The parathyroid hormone (PTH) is a peptide hormone that, along with 25-hydroxyvitamin D (VitD), is important for regulating bone metabolism and calcium homeostasis. Aside from their action on the bone, previous studies have linked altered levels of PTH and Vit D with increased insulin resistance and the risk of developing metabolic disease [1,2,3]. Metabolic diseases, including type 2 diabetes mellitus (T2DM), are known to cause metabolic derangements that potentially affect bone mineral metabolism and the parathyroid axis. Several studies have extensively documented the link between a deficiency in vitamin D and the development of prediabetes and diabetes [4,5,6]. Vitamin D deficiency can be categorized as deficient if levels are less than 50 nmol/L, insufficient between 50 and 70 nmol/L, and sufficient if more than 75 nmol/L [7]. The concentration of extracellular calcium primarily regulates the release of PTH. However, it may also be influenced by blood phosphate and 1,25(OH)2D levels. When vitamin D levels are low, it can lead to decreased calcium absorption in the intestines. Low vitamin D can also result in reduced calcium levels in the blood. In response to low blood calcium, the parathyroid glands release PTH [8], resulting in an inverse relationship between the Vit D and PTH levels, clinically referred to as secondary hyperparathyroidism [9]. Although this is seen in many cases, not all Vit D deficient individuals manifest with increased PTH levels, and about 10% of diabetic patients with severe vitamin D deficiency have a low PTH [10]. This raises the question of the measurement method and the proteoforms detected.
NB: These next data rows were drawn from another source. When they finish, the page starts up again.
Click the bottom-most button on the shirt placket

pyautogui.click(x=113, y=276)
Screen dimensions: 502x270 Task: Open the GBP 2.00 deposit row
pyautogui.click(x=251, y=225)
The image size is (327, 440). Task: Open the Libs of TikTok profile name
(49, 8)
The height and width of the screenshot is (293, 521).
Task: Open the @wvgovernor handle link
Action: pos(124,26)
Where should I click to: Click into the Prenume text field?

PTH is synthesized by the pituitary glands in a pre-pro form, which is cleaved to the active secreted hormone. The pre-PTH (115 amino acids) is trimmed by 25 amino-terminal residues (−6 to −31) to form pro-PTH (90 amino acids), which is further cleaved to the biologically active 84 amino acids and intact PTH (iPTH) (PTH1-84) [11]. PTH’s biological activity arises from PT binding, and several biologically active C-terminal and N-terminal fragments (proteoforms) have been identified in circulation. The term “proteoform” has recently gained recognition for protein derivatives arising from various processes, such as posttranslational processing, genetic polymorphisms, mutations, or truncations [12,13,14]. Several proteoforms of PTH have been identified in vivo, among which PTH (7–84) is the primary proteolytic PTH fragment produced by actions of cathepsins B and H. The current method of regulation for these proteoforms is as yet unidentified. Previously considered inert, these proteoforms are now known to have biochemical actions distinct from the active 84 amino acid hormone [15]. Recent studies indicate that the levels of PTH (7–84) and other amino-truncated PTH fragments increase considerably in diseases such as renal failure, chronic heart diseases, and bone disorders [16,17,18]. Moreover, a recombinant form of human PTH (1–34) was the first anabolic drug approved for the treatment of osteoporosis [19]. However, the precise identity of various PTH fragments and their clinical associations remains uncertain (Figure 1).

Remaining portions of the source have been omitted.